O projecto já gravou vários CD's e DVD's. Qual a origem da ideia para este passo tão ambicioso? De que apoios usufruíram?
Apoios? Isso existe? O financiamento de todos os registos saiu do orçamento pessoal. Rezamos para que no final se venda alguns CDs e o projecto não dê prejuízo. Consegui viabilizar esta ideia dado que trabalho na área de gravação e som ao vivo, possuindo portanto meios técnicos e formação para o efeito.

A intervenção do projecto é basicamente a nível local / regional ou a ambição estende-se a todo o território?
A ambição é sempre grande e, se possível, gostaria que o projecto tivesse dimensão mundial, mas já recebi vários “nãos”. Ninguém quis editar ou distribuir nacionalmente os registos já lançados e muita gente ainda olha de soslaio para o conceito. Resta-nos meia dúzia de amigos que nos ajudam a continuar.

Que projectos se encontram em desenvolvimento?
Neste momento dois: a Orff Band em Celorico de Basto, que inclui bateria, guitarras, baixo, xilofones, coro, flautas, etc; e na EB2,3 de Mosteiro e Cávado, em Braga, com um alinhamento idêntico aos primeiros CDs, mas incidindo no Funk, como já referi.

Que objectivo último visa atingir com este ambicioso projecto?
O meu objectivo é formar ouvintes activos, capazes de apreciar música com algum conhecimento, dotados de poder de escolha face a todo o "lixo" e playlists que inundam a rádio e a televisão. Pretendo formar ouvintes com necessidade de procurar música e que esta lhes traga felicidade. Gostaria muito de um dia os ver nas suas bandas, nos seus projectos e / ou a aplaudir os músicos de valor, a apreciar música de ouvir e não a "música de ver com os olhos". Quanto ao projecto em si não sei o que o futuro reserva. Tentarei vestir a camisola até conseguir, depois veremos.

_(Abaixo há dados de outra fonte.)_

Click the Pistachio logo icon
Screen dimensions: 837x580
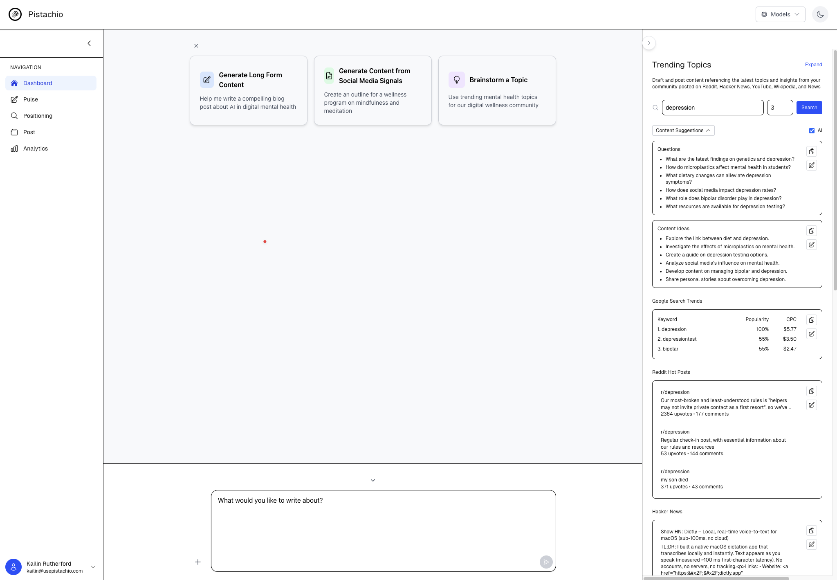pos(16,14)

Que momentos o realizaram mais e aos restantes envolvidos no projecto?
Vou enunciar três momentos. O primeiro foi a participação no programa “Praça da Alegria”. Nada pode descrever a alegria dos miúdos quando lhes disse que íamos à televisão. O segundo momento foi a menção do vídeo do tema «Pull Me Under» pelo Mike Portnoy [NR: então baterista dos Dream Theater] no twitter. Mas o melhor de todos os momentos foi ter concretizado a Orff Band. Talvez nem eu acreditasse que no dia 24 de Maio, três meses após o início do projecto, conseguiria pôr 30 miúdos a tocar bateria, guitarras, baixo, teclados, xilfones, coro, etc. Quando se concretizou nem eu estava bem ciente do resultado. Foi simplesmente fantástico.

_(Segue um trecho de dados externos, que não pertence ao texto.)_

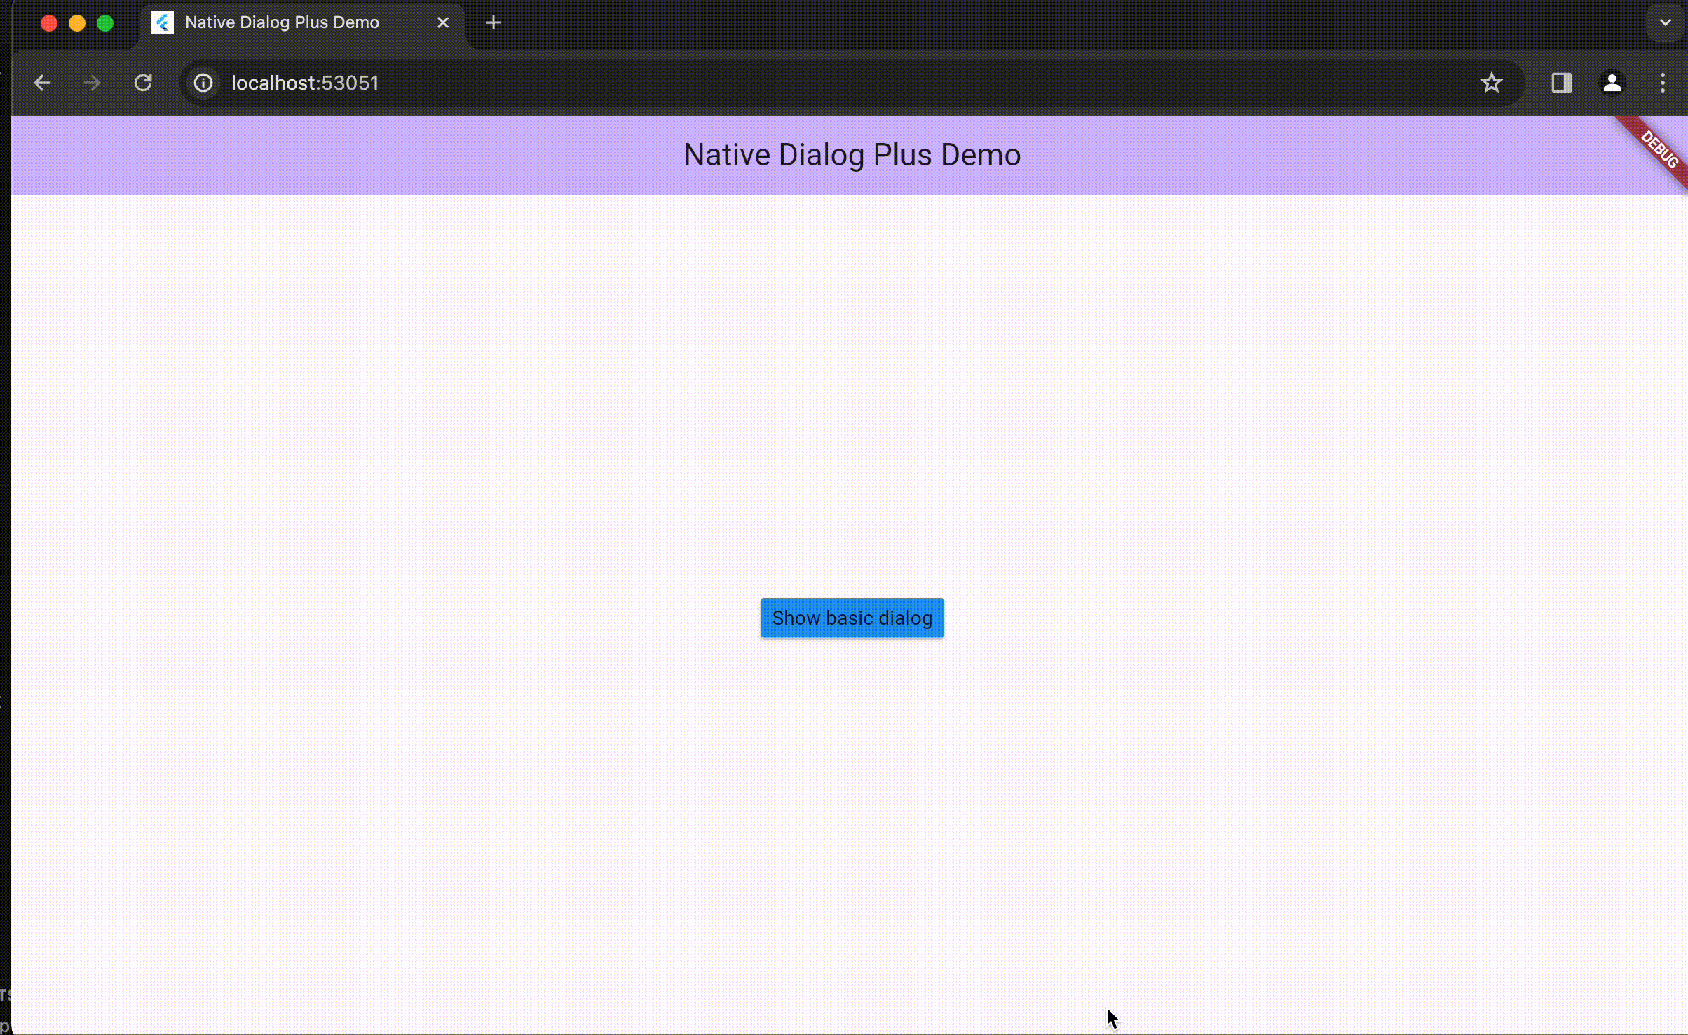Maximize window with green button
The height and width of the screenshot is (1035, 1688).
pos(105,23)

Como vê o conceito de música infantil?
A sociedade esquece que todos somos produto das nossas vivências e que quanto mais cedo formos expostos aos mais variados estilos de música melhor poderemos integrá-los na nossa personalidade. Odeio o conceito de "música infantil". Não existe música infantil, existem apenas edições que atrasam o desenvolvimento musical das nossas crianças. Mais grave ainda, esse modelo de negócio visa meramente “empacotar” os mesmos temas em CD ou DVD vezes sem conta.